At Lake Kenoza he parks at the city tennis courts and locks his wallet and their windbreakers in the car. They start slowly, running on a dirt road, in the open still, the sun warm on Hank's face: he looks at the large pond to his left. The purple loose-strife is gone now; in summer it grows bright purple among the reeds near the pond. The road curves around the pond, which is separated from the lake by a finger of tree-grown earth. As they leave the pond they enter the woods, the road sun-dappled now, deeply rutted, so he has to keep glancing down at it as he also watches the lake to his left; the road is close to it, just up the slope from its bank lapped by waves in the breeze; to his right the earth rises, thick with trees. He and Jack talk while they run.

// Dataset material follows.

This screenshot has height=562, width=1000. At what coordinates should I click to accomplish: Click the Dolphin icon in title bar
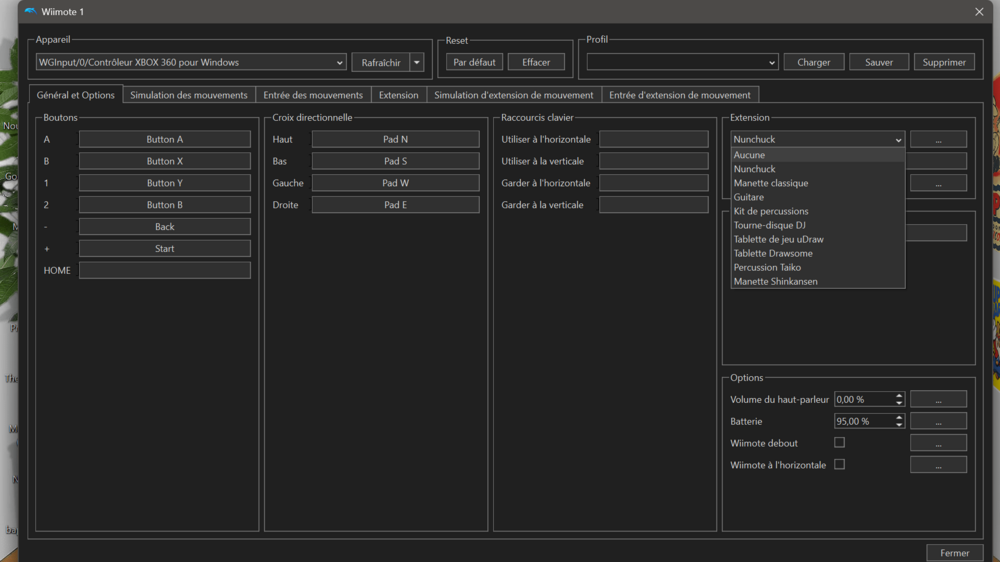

He wishes Lori ran. He has never had a woman who did. Edith started after their marriage ended. Running is the most intimate part of his friendship with Jack. Hank does not understand precisely why this is true. Perhaps it has something to do with the rhythm of their feet and breath. But there is more: it is, Hank thinks, setting free the flesh: as they approach the bend marking the second mile, the road staying by the lake and moving deeper into the woods which rise farther and farther to their right, he is no longer distracted by anything: he sees the lake and road and woods and Jack's swinging arms and reaching legs as he could never see them if he were simply walking, or standing still. It is this: even in lovemaking the body can become a voyeur of its own pleasure. But in the willful exertion of running, nothing can distract the flesh from itself.